Snow crab up, king crab quota down in Bering Sea
UNALASKA — It’s not much, but there is a red king crab season. And snow crab is up 45 percent, and Tanners are down slightly, but at least that one will go forward due to a revised harvest strategy.
Bering Sea commercial crabbing started Oct. 15, with the smallest quota for Bristol Bay red king crab in more than 30 years of 4.3 million pounds, a 35 percent decrease from last year’s 6.6 million pounds.
The last time there was such a low number when a fishery was held was in 1985, at 4.1 million pounds, according to Alaska Department of Fish and Game Assistant Area Management Biologist Ethan Nichols in Unalaska.
Nichols expects fewer boats fishing this year, with fishermen combining quotas onto one boat that otherwise would have been fished by two vessels, because of the harvest reduction leading to the efficiency move.
At least there is a red king crab season, despite earlier fears of a complete cancelation, according to Unalaska Mayor Frank Kelty.
“We wish it was more, but we’re happy there’s a king crab season,” said Jake Jacobsen, executive director of the Seattle-based Inter-Cooperative Exchange, which negotiates prices for the crab fishing fleet.
The season began Oct. 15 with red king crab, with snow and Tanner crab typically fished in the winter.
On a brighter note, the snow crab quota of 27.6 million pounds is up 45 percent from last year’s 19 million pounds.
And there will be a Tanner crab fishery in the western district, which wouldn’t have happened two years ago. That’s because of a major lobbying effort led by Alaska Bering Sea Crabbers, the political arm of the Inter-Cooperative Exchange, with the support of Fish and Game, adopted in May 2017 by the Alaska Board of Fisheries, following the closure of both districts the prior year.
“Both the eastern and western Bering Sea Tanner crab fisheries would have been closed for 2018-19 using the old harvest strategy due to being below the female threshold,” according to Nichols.

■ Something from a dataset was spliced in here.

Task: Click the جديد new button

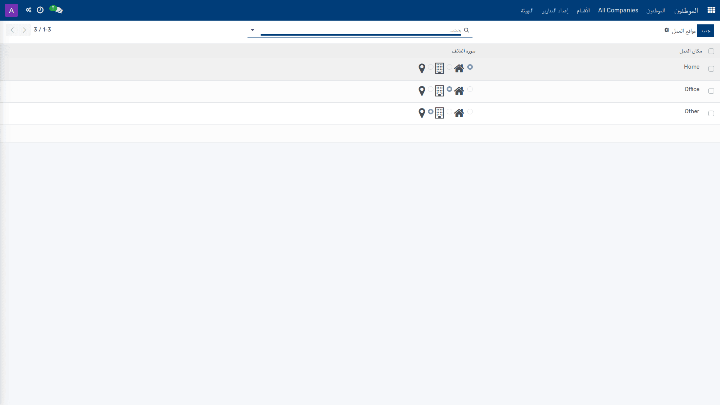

The Tanner quota is 2.4 million pounds, a 2 percent decrease from last year’s 2.5 million pounds in the western district, west of 166 degrees west longitude between Unalaska and Akutan islands. The eastern district remains closed.
Jacobsen said the trade war between the U.S. and China will have little effect on the crab fishery, since most of the product goes to domestic markets and Japan, although Chinese consumers will pay more because of the tariffs imposed by China in retaliation for President Donald Trump’s new taxes imposed on imports from China.
The U.S. import taxes don’t matter, because Alaskan crab is not re-exported back to the United States from China, he said. Various groundfish and salmon from Alaska are re-exported back to the U.S. following processing by low-wage Chinese labor.